• Exercise aim: Nothing in the listing may be skipped; repeat it all exactly.

*** Provided entries Section Begins ***

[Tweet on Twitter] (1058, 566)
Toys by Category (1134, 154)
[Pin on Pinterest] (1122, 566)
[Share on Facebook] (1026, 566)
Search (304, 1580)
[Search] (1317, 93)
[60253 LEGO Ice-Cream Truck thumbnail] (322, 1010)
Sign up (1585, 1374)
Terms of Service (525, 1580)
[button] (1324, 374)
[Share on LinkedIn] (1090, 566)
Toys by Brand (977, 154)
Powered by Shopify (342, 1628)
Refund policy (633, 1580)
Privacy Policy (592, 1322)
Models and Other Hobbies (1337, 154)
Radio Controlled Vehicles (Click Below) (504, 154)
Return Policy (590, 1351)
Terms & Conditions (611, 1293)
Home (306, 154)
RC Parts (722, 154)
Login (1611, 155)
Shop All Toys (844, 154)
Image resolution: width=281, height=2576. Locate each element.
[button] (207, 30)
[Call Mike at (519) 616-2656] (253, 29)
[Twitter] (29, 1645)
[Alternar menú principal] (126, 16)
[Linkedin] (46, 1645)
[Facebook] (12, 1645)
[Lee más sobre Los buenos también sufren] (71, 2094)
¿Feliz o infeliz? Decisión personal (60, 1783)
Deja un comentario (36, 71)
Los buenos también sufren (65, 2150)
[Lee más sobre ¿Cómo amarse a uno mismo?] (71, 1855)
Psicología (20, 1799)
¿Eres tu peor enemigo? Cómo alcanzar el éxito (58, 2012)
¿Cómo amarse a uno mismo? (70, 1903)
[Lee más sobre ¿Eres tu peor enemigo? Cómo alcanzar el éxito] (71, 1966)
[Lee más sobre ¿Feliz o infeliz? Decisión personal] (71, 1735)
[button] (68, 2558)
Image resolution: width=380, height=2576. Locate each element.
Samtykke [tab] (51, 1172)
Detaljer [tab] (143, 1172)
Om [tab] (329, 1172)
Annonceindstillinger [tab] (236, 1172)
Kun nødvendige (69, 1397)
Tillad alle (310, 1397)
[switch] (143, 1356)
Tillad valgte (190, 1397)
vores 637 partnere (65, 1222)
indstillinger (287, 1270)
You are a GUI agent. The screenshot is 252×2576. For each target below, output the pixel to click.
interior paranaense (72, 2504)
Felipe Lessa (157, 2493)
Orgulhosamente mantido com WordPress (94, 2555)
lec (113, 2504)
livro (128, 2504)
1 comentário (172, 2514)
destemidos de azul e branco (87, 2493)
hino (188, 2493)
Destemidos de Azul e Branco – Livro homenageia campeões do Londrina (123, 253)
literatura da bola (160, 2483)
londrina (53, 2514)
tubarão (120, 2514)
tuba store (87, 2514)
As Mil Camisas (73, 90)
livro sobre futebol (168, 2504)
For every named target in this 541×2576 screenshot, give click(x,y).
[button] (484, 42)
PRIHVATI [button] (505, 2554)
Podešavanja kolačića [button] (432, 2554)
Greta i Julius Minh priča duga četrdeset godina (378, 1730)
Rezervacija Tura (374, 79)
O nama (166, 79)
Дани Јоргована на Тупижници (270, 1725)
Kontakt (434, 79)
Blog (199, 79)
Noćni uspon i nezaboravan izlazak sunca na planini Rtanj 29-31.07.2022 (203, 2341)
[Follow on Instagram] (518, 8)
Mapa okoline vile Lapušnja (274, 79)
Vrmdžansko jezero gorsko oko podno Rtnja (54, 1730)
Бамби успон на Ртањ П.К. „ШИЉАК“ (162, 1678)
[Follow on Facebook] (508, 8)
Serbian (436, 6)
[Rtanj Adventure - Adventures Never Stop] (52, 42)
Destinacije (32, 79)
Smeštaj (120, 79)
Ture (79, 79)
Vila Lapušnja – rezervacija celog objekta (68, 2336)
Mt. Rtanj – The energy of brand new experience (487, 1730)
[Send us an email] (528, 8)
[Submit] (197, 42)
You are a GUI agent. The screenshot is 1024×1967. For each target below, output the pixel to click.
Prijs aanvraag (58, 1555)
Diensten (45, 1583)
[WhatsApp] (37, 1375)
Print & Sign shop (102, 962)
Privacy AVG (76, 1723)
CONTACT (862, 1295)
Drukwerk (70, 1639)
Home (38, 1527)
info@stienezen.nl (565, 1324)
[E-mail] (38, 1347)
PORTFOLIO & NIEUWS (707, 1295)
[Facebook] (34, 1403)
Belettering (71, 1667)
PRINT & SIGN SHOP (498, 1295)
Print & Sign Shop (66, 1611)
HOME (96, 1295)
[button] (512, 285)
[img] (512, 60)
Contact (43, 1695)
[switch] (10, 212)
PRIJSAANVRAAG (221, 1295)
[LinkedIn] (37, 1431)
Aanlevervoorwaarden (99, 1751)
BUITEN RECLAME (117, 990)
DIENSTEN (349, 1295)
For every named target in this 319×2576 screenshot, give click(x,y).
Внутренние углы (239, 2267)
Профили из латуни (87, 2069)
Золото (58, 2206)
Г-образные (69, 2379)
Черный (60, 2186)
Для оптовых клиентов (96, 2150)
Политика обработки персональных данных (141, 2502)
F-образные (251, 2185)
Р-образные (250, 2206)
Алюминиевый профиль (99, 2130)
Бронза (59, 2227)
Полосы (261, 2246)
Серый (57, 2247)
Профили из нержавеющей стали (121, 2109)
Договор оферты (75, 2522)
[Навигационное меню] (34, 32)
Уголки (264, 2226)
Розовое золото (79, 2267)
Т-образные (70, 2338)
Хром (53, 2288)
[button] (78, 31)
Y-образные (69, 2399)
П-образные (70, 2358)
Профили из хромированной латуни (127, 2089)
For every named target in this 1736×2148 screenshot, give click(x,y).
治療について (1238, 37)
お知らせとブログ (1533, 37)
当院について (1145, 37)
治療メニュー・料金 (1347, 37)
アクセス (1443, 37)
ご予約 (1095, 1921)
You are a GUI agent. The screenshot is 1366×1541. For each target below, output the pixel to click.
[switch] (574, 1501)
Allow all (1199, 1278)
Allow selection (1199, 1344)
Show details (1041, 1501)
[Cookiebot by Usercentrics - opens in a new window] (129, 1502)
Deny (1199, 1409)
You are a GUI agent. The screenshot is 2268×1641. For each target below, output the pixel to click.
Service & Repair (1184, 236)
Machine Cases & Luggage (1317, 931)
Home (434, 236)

*** Provided entries Section Ends ***

• Output of the task:
[Tweet on Twitter] (1058, 566)
Toys by Category (1134, 154)
[Pin on Pinterest] (1122, 566)
[Share on Facebook] (1026, 566)
Search (304, 1580)
[Search] (1317, 93)
[60253 LEGO Ice-Cream Truck thumbnail] (322, 1010)
Sign up (1585, 1374)
Terms of Service (525, 1580)
[button] (1324, 374)
[Share on LinkedIn] (1090, 566)
Toys by Brand (977, 154)
Powered by Shopify (342, 1628)
Refund policy (633, 1580)
Privacy Policy (592, 1322)
Models and Other Hobbies (1337, 154)
Radio Controlled Vehicles (Click Below) (504, 154)
Return Policy (590, 1351)
Terms & Conditions (611, 1293)
Home (306, 154)
RC Parts (722, 154)
Login (1611, 155)
Shop All Toys (844, 154)
Image resolution: width=281, height=2576. Locate each element.
[button] (207, 30)
[Call Mike at (519) 616-2656] (253, 29)
[Twitter] (29, 1645)
[Alternar menú principal] (126, 16)
[Linkedin] (46, 1645)
[Facebook] (12, 1645)
[Lee más sobre Los buenos también sufren] (71, 2094)
¿Feliz o infeliz? Decisión personal (60, 1783)
Deja un comentario (36, 71)
Los buenos también sufren (65, 2150)
[Lee más sobre ¿Cómo amarse a uno mismo?] (71, 1855)
Psicología (20, 1799)
¿Eres tu peor enemigo? Cómo alcanzar el éxito (58, 2012)
¿Cómo amarse a uno mismo? (70, 1903)
[Lee más sobre ¿Eres tu peor enemigo? Cómo alcanzar el éxito] (71, 1966)
[Lee más sobre ¿Feliz o infeliz? Decisión personal] (71, 1735)
[button] (68, 2558)
Image resolution: width=380, height=2576. Locate each element.
Samtykke [tab] (51, 1172)
Detaljer [tab] (143, 1172)
Om [tab] (329, 1172)
Annonceindstillinger [tab] (236, 1172)
Kun nødvendige (69, 1397)
Tillad alle (310, 1397)
[switch] (143, 1356)
Tillad valgte (190, 1397)
vores 637 partnere (65, 1222)
indstillinger (287, 1270)
You are a GUI agent. The screenshot is 252×2576. For each target below, output the pixel to click.
interior paranaense (72, 2504)
Felipe Lessa (157, 2493)
Orgulhosamente mantido com WordPress (94, 2555)
lec (113, 2504)
livro (128, 2504)
1 comentário (172, 2514)
destemidos de azul e branco (87, 2493)
hino (188, 2493)
Destemidos de Azul e Branco – Livro homenageia campeões do Londrina (123, 253)
literatura da bola (160, 2483)
londrina (53, 2514)
tubarão (120, 2514)
tuba store (87, 2514)
As Mil Camisas (73, 90)
livro sobre futebol (168, 2504)
For every named target in this 541×2576 screenshot, give click(x,y).
[button] (484, 42)
PRIHVATI [button] (505, 2554)
Podešavanja kolačića [button] (432, 2554)
Greta i Julius Minh priča duga četrdeset godina (378, 1730)
Rezervacija Tura (374, 79)
O nama (166, 79)
Дани Јоргована на Тупижници (270, 1725)
Kontakt (434, 79)
Blog (199, 79)
Noćni uspon i nezaboravan izlazak sunca na planini Rtanj 29-31.07.2022 (203, 2341)
[Follow on Instagram] (518, 8)
Mapa okoline vile Lapušnja (274, 79)
Vrmdžansko jezero gorsko oko podno Rtnja (54, 1730)
Бамби успон на Ртањ П.К. „ШИЉАК“ (162, 1678)
[Follow on Facebook] (508, 8)
Serbian (436, 6)
[Rtanj Adventure - Adventures Never Stop] (52, 42)
Destinacije (32, 79)
Smeštaj (120, 79)
Ture (79, 79)
Vila Lapušnja – rezervacija celog objekta (68, 2336)
Mt. Rtanj – The energy of brand new experience (487, 1730)
[Send us an email] (528, 8)
[Submit] (197, 42)
You are a GUI agent. The screenshot is 1024×1967. For each target below, output the pixel to click.
Prijs aanvraag (58, 1555)
Diensten (45, 1583)
[WhatsApp] (37, 1375)
Print & Sign shop (102, 962)
Privacy AVG (76, 1723)
CONTACT (862, 1295)
Drukwerk (70, 1639)
Home (38, 1527)
info@stienezen.nl (565, 1324)
[E-mail] (38, 1347)
PORTFOLIO & NIEUWS (707, 1295)
[Facebook] (34, 1403)
Belettering (71, 1667)
PRINT & SIGN SHOP (498, 1295)
Print & Sign Shop (66, 1611)
HOME (96, 1295)
[button] (512, 285)
[img] (512, 60)
Contact (43, 1695)
[switch] (10, 212)
PRIJSAANVRAAG (221, 1295)
[LinkedIn] (37, 1431)
Aanlevervoorwaarden (99, 1751)
BUITEN RECLAME (117, 990)
DIENSTEN (349, 1295)
For every named target in this 319×2576 screenshot, give click(x,y).
Внутренние углы (239, 2267)
Профили из латуни (87, 2069)
Золото (58, 2206)
Г-образные (69, 2379)
Черный (60, 2186)
Для оптовых клиентов (96, 2150)
Политика обработки персональных данных (141, 2502)
F-образные (251, 2185)
Р-образные (250, 2206)
Алюминиевый профиль (99, 2130)
Бронза (59, 2227)
Полосы (261, 2246)
Серый (57, 2247)
Профили из нержавеющей стали (121, 2109)
Договор оферты (75, 2522)
[Навигационное меню] (34, 32)
Уголки (264, 2226)
Розовое золото (79, 2267)
Т-образные (70, 2338)
Хром (53, 2288)
[button] (78, 31)
Y-образные (69, 2399)
П-образные (70, 2358)
Профили из хромированной латуни (127, 2089)
For every named target in this 1736×2148 screenshot, give click(x,y).
治療について (1238, 37)
お知らせとブログ (1533, 37)
当院について (1145, 37)
治療メニュー・料金 (1347, 37)
アクセス (1443, 37)
ご予約 (1095, 1921)
You are a GUI agent. The screenshot is 1366×1541. For each target below, output the pixel to click.
[switch] (574, 1501)
Allow all (1199, 1278)
Allow selection (1199, 1344)
Show details (1041, 1501)
[Cookiebot by Usercentrics - opens in a new window] (129, 1502)
Deny (1199, 1409)
You are a GUI agent. The screenshot is 2268×1641. For each target below, output the pixel to click.
Service & Repair (1184, 236)
Machine Cases & Luggage (1317, 931)
Home (434, 236)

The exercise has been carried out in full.